Take each line of the entries below that contains "will" and copy it.

→ **Extracted records**:
◆ ◆ ◆ ◆ ◆
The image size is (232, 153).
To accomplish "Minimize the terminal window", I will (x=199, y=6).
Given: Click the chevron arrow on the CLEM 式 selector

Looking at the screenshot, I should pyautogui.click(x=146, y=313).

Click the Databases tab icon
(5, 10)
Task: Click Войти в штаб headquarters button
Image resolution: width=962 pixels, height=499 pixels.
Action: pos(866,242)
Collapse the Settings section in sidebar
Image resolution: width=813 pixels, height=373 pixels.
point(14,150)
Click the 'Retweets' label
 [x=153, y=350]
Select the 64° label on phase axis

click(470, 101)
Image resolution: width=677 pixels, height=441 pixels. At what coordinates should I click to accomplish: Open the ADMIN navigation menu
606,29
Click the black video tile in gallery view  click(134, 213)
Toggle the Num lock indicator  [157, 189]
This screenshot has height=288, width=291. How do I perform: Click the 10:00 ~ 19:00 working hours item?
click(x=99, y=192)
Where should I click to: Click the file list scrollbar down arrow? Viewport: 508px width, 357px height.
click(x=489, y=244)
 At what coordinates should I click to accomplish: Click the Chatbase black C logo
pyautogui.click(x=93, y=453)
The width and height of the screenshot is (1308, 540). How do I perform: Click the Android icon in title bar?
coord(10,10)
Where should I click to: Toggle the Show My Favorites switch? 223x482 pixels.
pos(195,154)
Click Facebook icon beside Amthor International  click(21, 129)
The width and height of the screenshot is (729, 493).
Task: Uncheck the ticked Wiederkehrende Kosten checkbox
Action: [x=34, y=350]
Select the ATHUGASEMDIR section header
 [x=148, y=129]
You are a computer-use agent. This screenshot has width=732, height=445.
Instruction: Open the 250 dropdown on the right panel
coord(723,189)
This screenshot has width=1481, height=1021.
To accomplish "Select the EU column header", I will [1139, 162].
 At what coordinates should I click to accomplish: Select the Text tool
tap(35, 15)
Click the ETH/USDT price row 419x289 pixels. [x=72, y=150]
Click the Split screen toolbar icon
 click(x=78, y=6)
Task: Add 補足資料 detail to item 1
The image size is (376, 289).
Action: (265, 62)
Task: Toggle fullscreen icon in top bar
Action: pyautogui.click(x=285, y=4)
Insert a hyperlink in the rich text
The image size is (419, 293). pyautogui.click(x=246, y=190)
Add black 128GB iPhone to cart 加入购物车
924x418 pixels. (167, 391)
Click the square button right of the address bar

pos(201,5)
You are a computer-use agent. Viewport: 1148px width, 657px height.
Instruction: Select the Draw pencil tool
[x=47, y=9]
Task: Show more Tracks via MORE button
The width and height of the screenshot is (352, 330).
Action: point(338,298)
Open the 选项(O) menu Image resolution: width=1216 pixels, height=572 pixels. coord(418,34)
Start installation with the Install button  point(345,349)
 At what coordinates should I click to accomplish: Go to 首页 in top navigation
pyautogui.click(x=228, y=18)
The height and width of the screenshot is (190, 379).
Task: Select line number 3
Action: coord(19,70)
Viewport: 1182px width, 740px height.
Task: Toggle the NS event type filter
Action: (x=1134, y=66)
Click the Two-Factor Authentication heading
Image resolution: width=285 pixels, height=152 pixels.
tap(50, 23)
◆ ◆ ◆ ◆ ◆
→ **Result below**:
To accomplish "Minimize the terminal window", I will (x=199, y=6).
To accomplish "Select the EU column header", I will [1139, 162].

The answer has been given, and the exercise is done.